Exercise objective:
Rewrite the material from its beginning through the line containing "Action: [302, 113]", including both ends and the task lines, multiplying each coordinate in the actions by 1.1 and rounding to whole numbers, with halves rounded up.

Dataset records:
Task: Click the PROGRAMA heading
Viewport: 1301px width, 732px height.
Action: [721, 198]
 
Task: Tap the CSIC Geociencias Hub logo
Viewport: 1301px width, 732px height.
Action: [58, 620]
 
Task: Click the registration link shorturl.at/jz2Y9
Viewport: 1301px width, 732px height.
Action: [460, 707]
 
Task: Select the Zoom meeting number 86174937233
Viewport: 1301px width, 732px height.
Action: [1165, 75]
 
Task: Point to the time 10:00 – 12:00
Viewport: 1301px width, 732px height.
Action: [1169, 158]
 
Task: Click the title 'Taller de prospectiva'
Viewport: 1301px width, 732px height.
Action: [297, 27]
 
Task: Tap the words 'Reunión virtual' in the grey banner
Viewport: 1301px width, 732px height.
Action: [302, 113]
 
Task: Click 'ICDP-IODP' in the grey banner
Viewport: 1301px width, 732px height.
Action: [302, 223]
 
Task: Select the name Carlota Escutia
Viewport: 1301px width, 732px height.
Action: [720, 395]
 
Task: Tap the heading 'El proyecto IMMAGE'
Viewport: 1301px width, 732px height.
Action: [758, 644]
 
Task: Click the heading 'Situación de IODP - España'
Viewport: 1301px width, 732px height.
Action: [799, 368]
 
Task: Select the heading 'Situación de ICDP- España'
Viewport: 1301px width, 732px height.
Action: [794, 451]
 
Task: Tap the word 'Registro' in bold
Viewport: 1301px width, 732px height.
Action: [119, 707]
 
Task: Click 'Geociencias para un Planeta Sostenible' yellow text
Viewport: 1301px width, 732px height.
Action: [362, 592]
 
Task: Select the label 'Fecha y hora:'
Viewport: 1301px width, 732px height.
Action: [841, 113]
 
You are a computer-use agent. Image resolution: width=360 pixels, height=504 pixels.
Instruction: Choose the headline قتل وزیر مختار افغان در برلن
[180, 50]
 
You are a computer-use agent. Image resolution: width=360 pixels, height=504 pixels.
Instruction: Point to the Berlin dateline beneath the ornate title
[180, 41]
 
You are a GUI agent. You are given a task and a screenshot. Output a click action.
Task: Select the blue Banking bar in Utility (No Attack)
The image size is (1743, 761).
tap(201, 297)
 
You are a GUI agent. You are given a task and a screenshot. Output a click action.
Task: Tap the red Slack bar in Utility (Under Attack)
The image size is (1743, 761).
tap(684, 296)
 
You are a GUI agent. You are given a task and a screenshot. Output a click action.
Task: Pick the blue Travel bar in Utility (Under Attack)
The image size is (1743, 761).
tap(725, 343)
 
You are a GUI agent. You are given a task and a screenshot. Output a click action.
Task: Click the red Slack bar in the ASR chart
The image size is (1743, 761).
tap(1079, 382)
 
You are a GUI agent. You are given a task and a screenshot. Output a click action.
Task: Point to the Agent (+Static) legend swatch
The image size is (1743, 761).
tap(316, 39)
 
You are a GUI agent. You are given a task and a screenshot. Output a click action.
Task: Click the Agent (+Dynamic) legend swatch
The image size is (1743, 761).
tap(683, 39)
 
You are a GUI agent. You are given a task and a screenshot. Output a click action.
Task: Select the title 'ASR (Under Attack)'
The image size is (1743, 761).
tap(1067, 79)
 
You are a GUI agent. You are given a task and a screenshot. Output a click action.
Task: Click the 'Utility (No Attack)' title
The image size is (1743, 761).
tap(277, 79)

Exercise output:
Task: Click the PROGRAMA heading
Viewport: 1301px width, 732px height.
Action: [793, 218]
 
Task: Tap the CSIC Geociencias Hub logo
Viewport: 1301px width, 732px height.
Action: [64, 682]
 
Task: Click the registration link shorturl.at/jz2Y9
Viewport: 1301px width, 732px height.
Action: [506, 778]
 
Task: Select the Zoom meeting number 86174937233
Viewport: 1301px width, 732px height.
Action: [1282, 83]
 
Task: Point to the time 10:00 – 12:00
Viewport: 1301px width, 732px height.
Action: [1286, 174]
 
Task: Click the title 'Taller de prospectiva'
Viewport: 1301px width, 732px height.
Action: [327, 30]
 
Task: Tap the words 'Reunión virtual' in the grey banner
Viewport: 1301px width, 732px height.
Action: [332, 124]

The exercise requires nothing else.